═════ Records to process
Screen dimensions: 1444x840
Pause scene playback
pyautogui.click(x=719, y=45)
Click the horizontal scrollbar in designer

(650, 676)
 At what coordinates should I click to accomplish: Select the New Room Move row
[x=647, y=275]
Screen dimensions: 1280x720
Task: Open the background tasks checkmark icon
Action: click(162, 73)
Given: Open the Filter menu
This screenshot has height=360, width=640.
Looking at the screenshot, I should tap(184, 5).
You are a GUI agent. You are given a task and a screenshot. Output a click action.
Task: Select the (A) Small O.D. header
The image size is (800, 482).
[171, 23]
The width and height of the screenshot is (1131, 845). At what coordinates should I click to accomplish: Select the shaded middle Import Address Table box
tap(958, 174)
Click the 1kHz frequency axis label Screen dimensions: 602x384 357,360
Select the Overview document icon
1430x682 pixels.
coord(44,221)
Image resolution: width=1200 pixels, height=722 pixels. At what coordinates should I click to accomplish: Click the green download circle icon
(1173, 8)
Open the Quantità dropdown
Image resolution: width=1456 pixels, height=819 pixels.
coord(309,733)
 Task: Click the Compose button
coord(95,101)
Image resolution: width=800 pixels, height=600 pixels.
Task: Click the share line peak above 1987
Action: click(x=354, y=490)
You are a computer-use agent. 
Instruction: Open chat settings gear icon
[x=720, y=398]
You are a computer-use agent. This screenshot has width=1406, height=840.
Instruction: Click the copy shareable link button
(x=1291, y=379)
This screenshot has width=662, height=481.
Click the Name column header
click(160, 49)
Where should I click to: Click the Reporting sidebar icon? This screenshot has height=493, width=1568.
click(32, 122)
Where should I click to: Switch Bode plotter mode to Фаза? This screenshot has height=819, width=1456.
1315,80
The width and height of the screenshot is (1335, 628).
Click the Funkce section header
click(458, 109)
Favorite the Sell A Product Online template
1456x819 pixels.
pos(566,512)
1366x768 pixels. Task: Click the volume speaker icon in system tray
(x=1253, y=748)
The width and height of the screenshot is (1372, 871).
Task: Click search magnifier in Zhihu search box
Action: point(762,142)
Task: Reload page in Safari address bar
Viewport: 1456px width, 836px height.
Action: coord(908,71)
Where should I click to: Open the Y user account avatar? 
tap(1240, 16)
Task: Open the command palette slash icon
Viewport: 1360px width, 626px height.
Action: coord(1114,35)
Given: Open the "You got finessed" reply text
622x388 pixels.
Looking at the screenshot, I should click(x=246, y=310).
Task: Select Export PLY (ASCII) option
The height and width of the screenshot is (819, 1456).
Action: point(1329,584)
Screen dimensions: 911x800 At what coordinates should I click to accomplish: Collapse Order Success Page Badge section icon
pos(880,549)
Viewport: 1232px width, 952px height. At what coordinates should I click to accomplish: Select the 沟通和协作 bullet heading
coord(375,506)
══════════
» What the exercise asks
Copy every line of the items above exactly, without any change.

» Output for this exercise
Screen dimensions: 1444x840
Pause scene playback
pyautogui.click(x=719, y=45)
Click the horizontal scrollbar in designer

(650, 676)
 At what coordinates should I click to accomplish: Select the New Room Move row
[x=647, y=275]
Screen dimensions: 1280x720
Task: Open the background tasks checkmark icon
Action: click(162, 73)
Given: Open the Filter menu
This screenshot has height=360, width=640.
Looking at the screenshot, I should tap(184, 5).
You are a GUI agent. You are given a task and a screenshot. Output a click action.
Task: Select the (A) Small O.D. header
The image size is (800, 482).
[171, 23]
The width and height of the screenshot is (1131, 845). At what coordinates should I click to accomplish: Select the shaded middle Import Address Table box
tap(958, 174)
Click the 1kHz frequency axis label Screen dimensions: 602x384 357,360
Select the Overview document icon
1430x682 pixels.
coord(44,221)
Image resolution: width=1200 pixels, height=722 pixels. At what coordinates should I click to accomplish: Click the green download circle icon
(1173, 8)
Open the Quantità dropdown
Image resolution: width=1456 pixels, height=819 pixels.
coord(309,733)
 Task: Click the Compose button
coord(95,101)
Image resolution: width=800 pixels, height=600 pixels.
Task: Click the share line peak above 1987
Action: click(x=354, y=490)
You are a computer-use agent. 
Instruction: Open chat settings gear icon
[x=720, y=398]
You are a computer-use agent. This screenshot has width=1406, height=840.
Instruction: Click the copy shareable link button
(x=1291, y=379)
This screenshot has width=662, height=481.
Click the Name column header
click(160, 49)
Where should I click to: Click the Reporting sidebar icon? This screenshot has height=493, width=1568.
click(32, 122)
Where should I click to: Switch Bode plotter mode to Фаза? This screenshot has height=819, width=1456.
1315,80
The width and height of the screenshot is (1335, 628).
Click the Funkce section header
click(458, 109)
Favorite the Sell A Product Online template
1456x819 pixels.
pos(566,512)
1366x768 pixels. Task: Click the volume speaker icon in system tray
(x=1253, y=748)
The width and height of the screenshot is (1372, 871).
Task: Click search magnifier in Zhihu search box
Action: point(762,142)
Task: Reload page in Safari address bar
Viewport: 1456px width, 836px height.
Action: coord(908,71)
Where should I click to: Open the Y user account avatar? 
tap(1240, 16)
Task: Open the command palette slash icon
Viewport: 1360px width, 626px height.
Action: coord(1114,35)
Given: Open the "You got finessed" reply text
622x388 pixels.
Looking at the screenshot, I should click(x=246, y=310).
Task: Select Export PLY (ASCII) option
The height and width of the screenshot is (819, 1456).
Action: point(1329,584)
Screen dimensions: 911x800 At what coordinates should I click to accomplish: Collapse Order Success Page Badge section icon
pos(880,549)
Viewport: 1232px width, 952px height. At what coordinates should I click to accomplish: Select the 沟通和协作 bullet heading
coord(375,506)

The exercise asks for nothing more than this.